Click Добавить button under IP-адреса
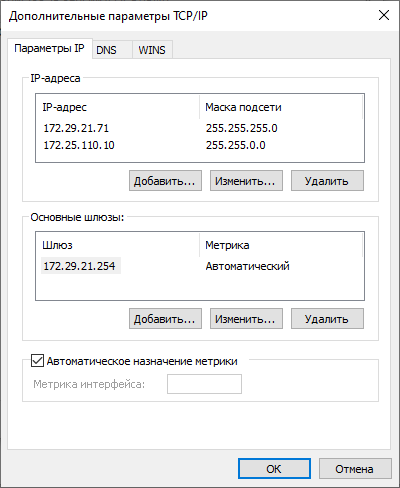The height and width of the screenshot is (488, 400). (165, 181)
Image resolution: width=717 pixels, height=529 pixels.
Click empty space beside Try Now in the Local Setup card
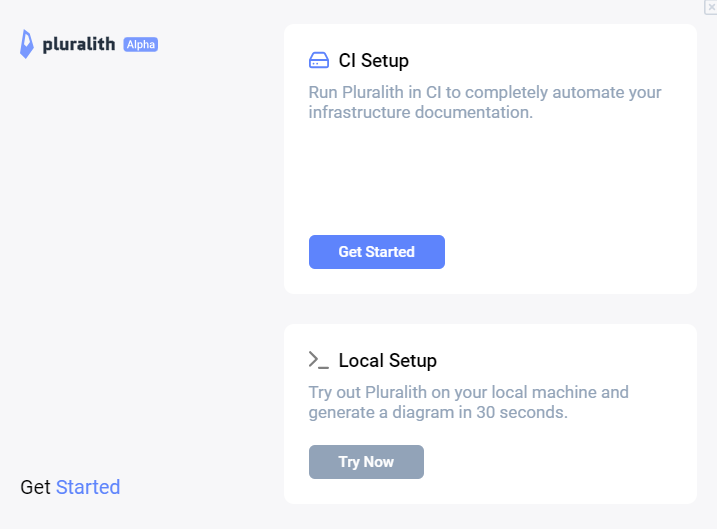pos(549,462)
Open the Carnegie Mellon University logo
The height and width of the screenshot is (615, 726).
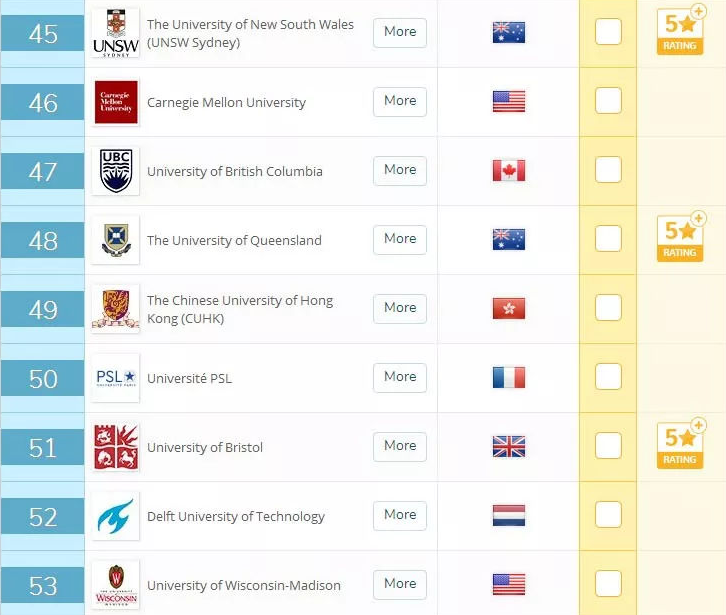(116, 102)
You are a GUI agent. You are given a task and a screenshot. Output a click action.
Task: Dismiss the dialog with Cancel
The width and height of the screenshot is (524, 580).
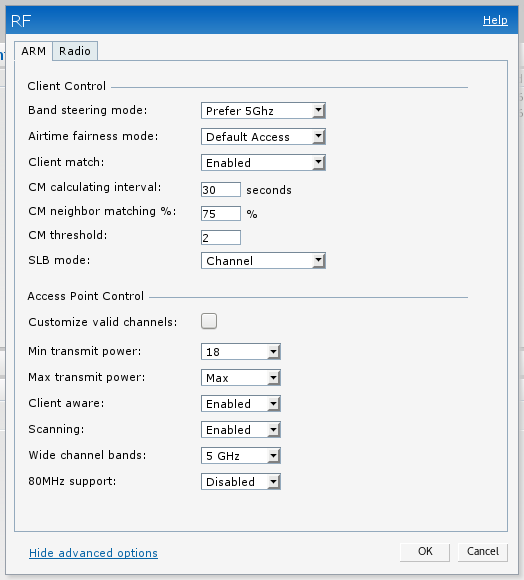[x=483, y=552]
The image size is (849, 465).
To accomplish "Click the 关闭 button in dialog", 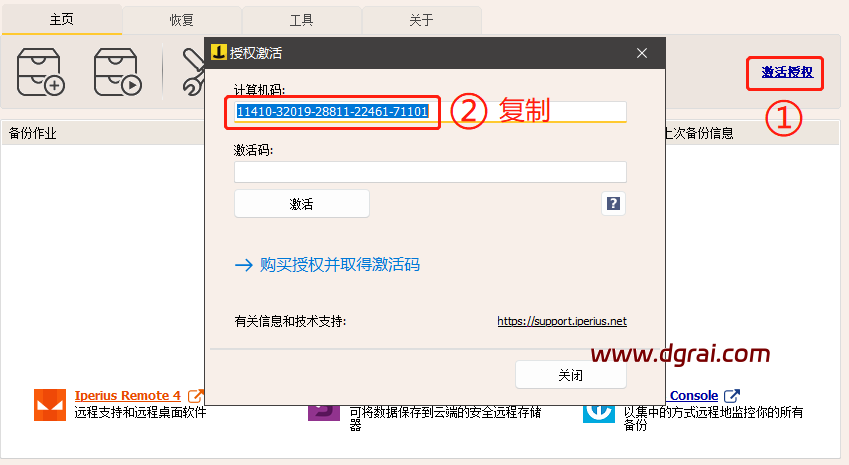I will pos(570,375).
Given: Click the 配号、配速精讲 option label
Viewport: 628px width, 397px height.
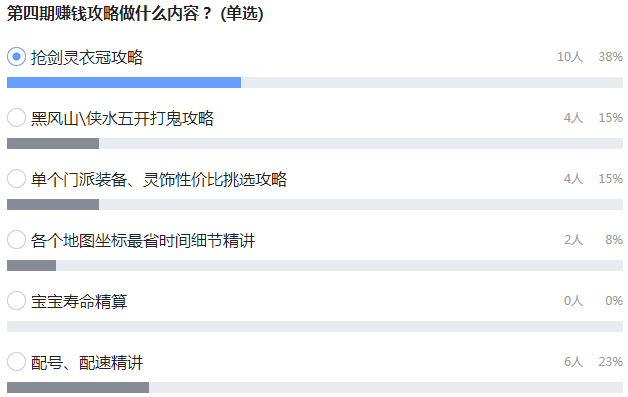Looking at the screenshot, I should (x=87, y=362).

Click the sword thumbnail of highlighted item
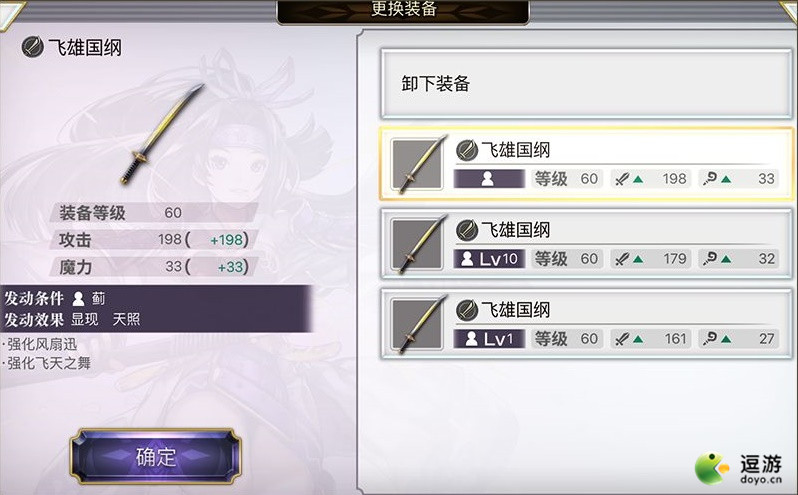tap(417, 164)
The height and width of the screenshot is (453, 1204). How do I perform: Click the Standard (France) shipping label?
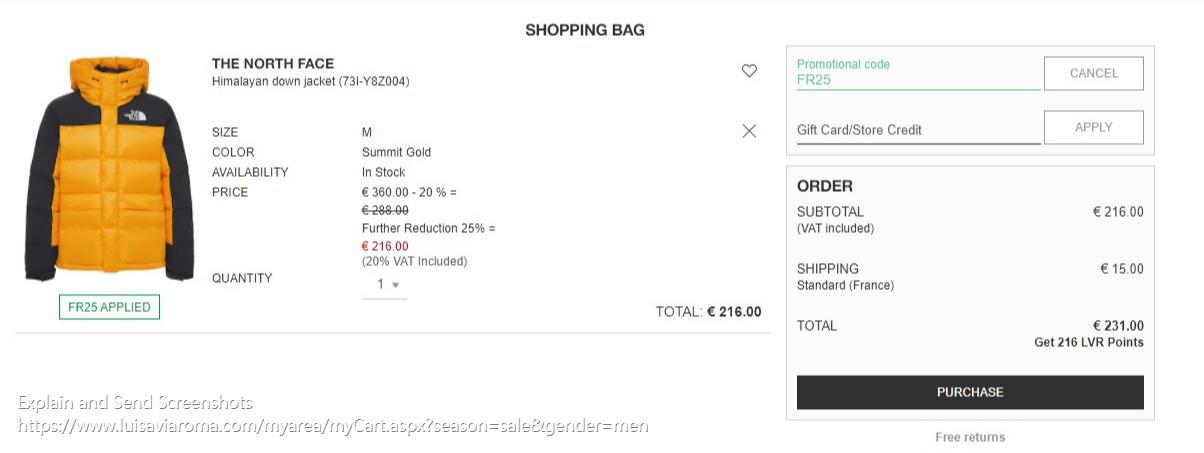pos(845,285)
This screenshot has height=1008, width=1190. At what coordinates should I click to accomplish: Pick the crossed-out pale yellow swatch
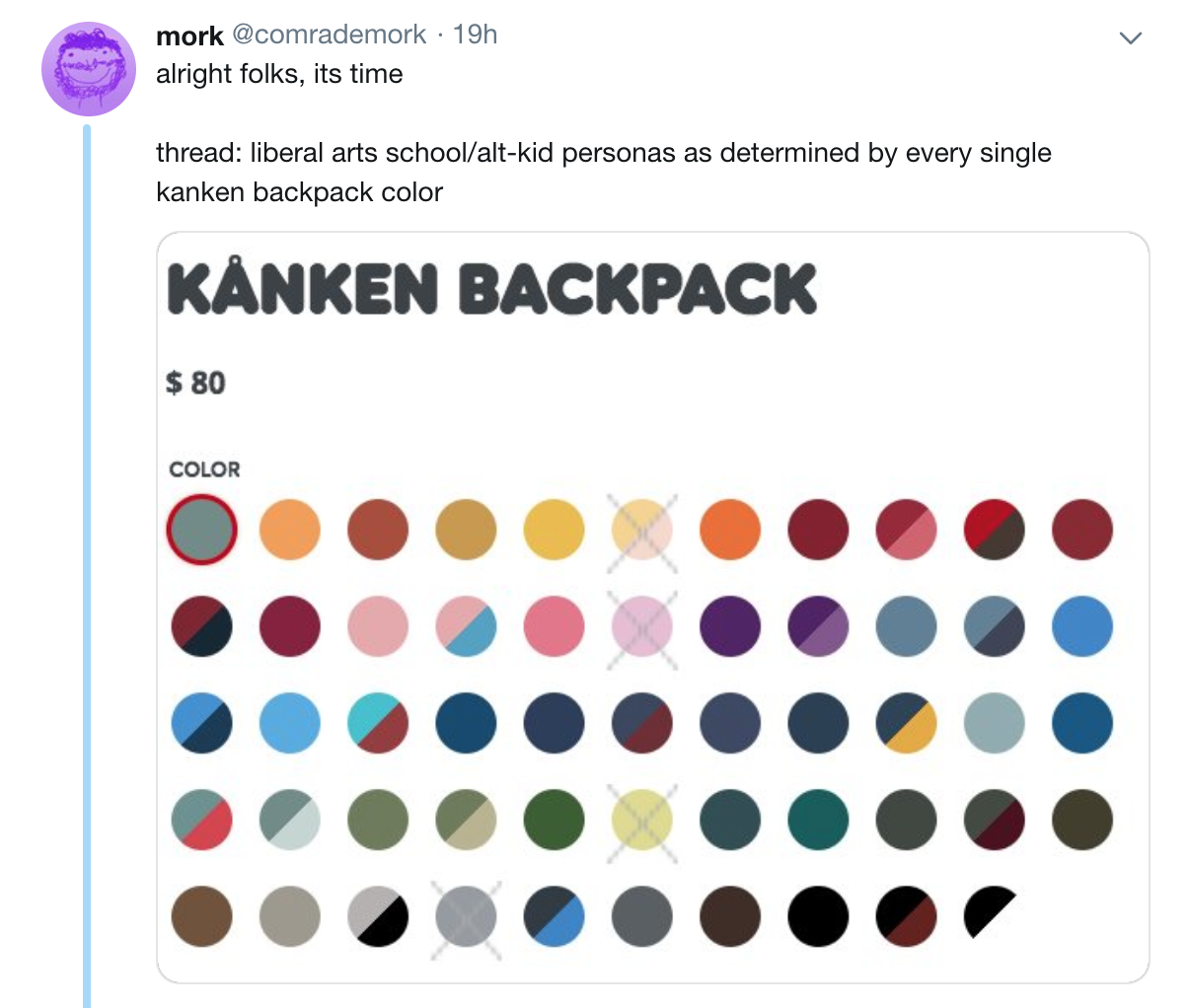tap(642, 820)
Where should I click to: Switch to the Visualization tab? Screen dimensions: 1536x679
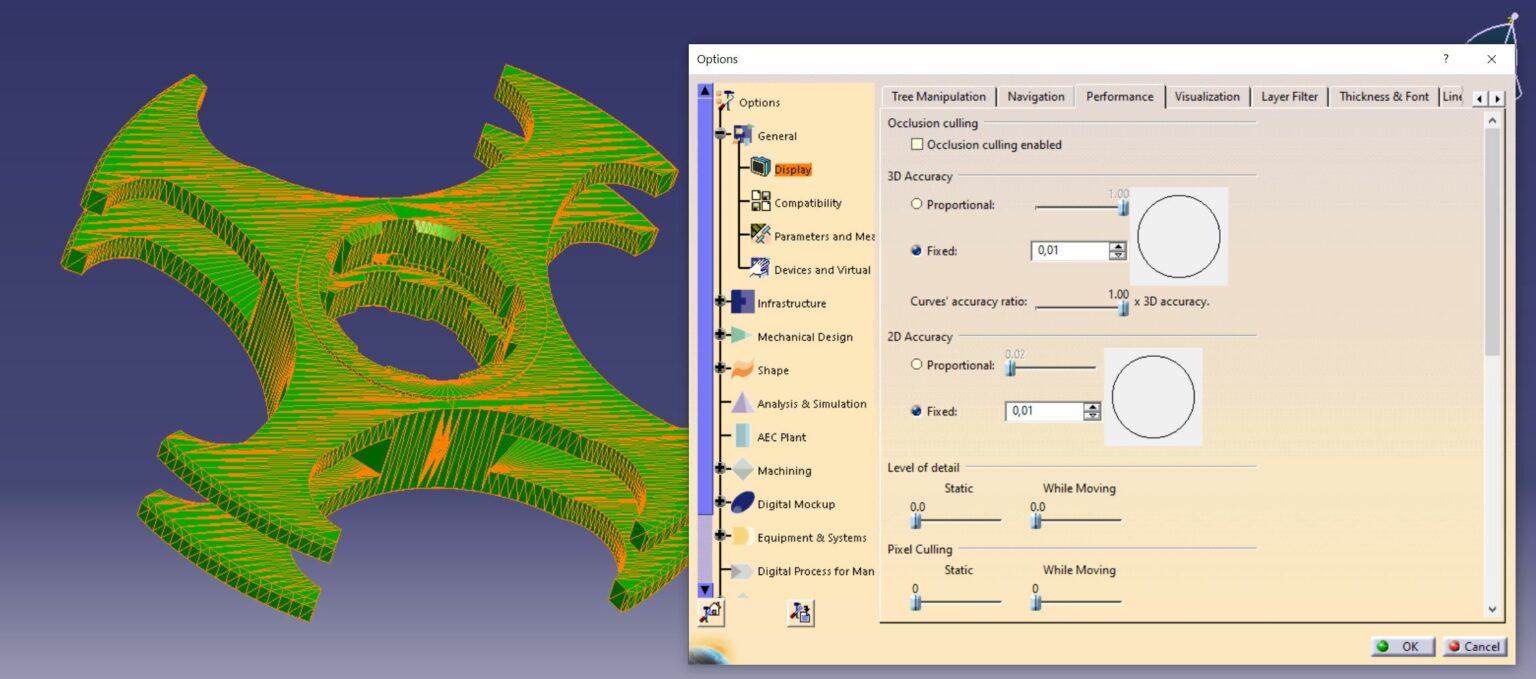pyautogui.click(x=1207, y=96)
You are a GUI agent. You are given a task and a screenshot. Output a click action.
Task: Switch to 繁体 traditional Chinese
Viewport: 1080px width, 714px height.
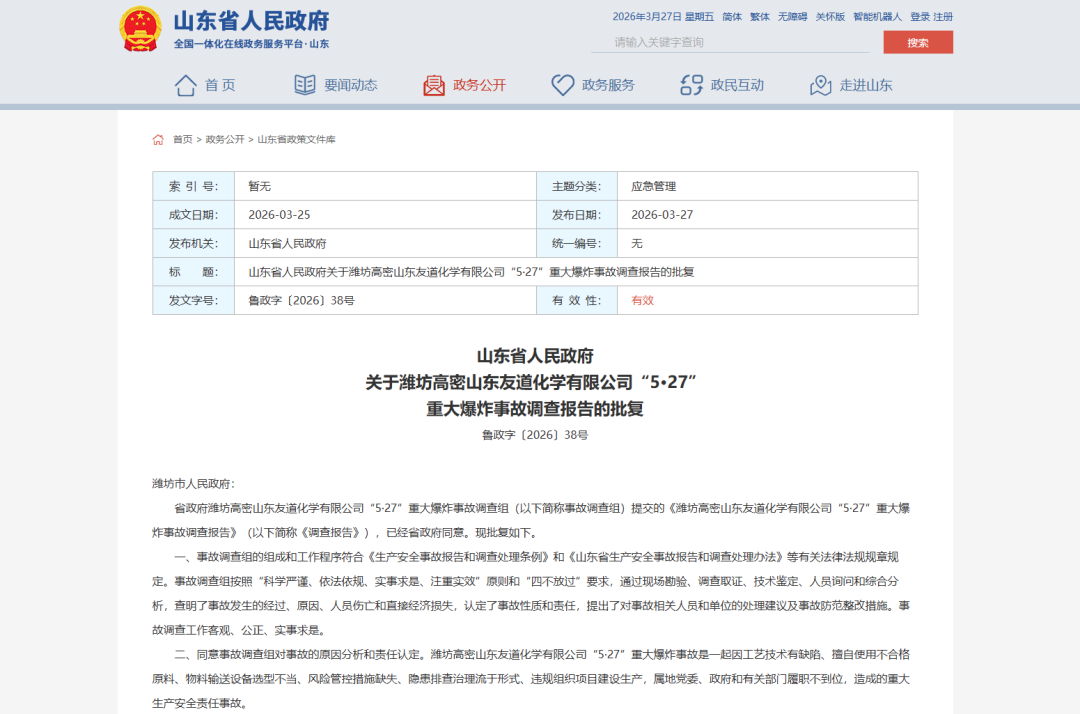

━━━━━━━━━━━━━━━━━━━━

§ About this task: Pictures stay out. Return exactly the lines from the one with "Where should I" through the last line of the data.

§ Output of the task:
Where should I click to: Switch to the Visualization tab? Screen dimensions: 1536x679
pyautogui.click(x=1207, y=96)
You are a GUI agent. You are given a task and a screenshot. Output a click action.
Task: Switch to 繁体 traditional Chinese
Viewport: 1080px width, 714px height.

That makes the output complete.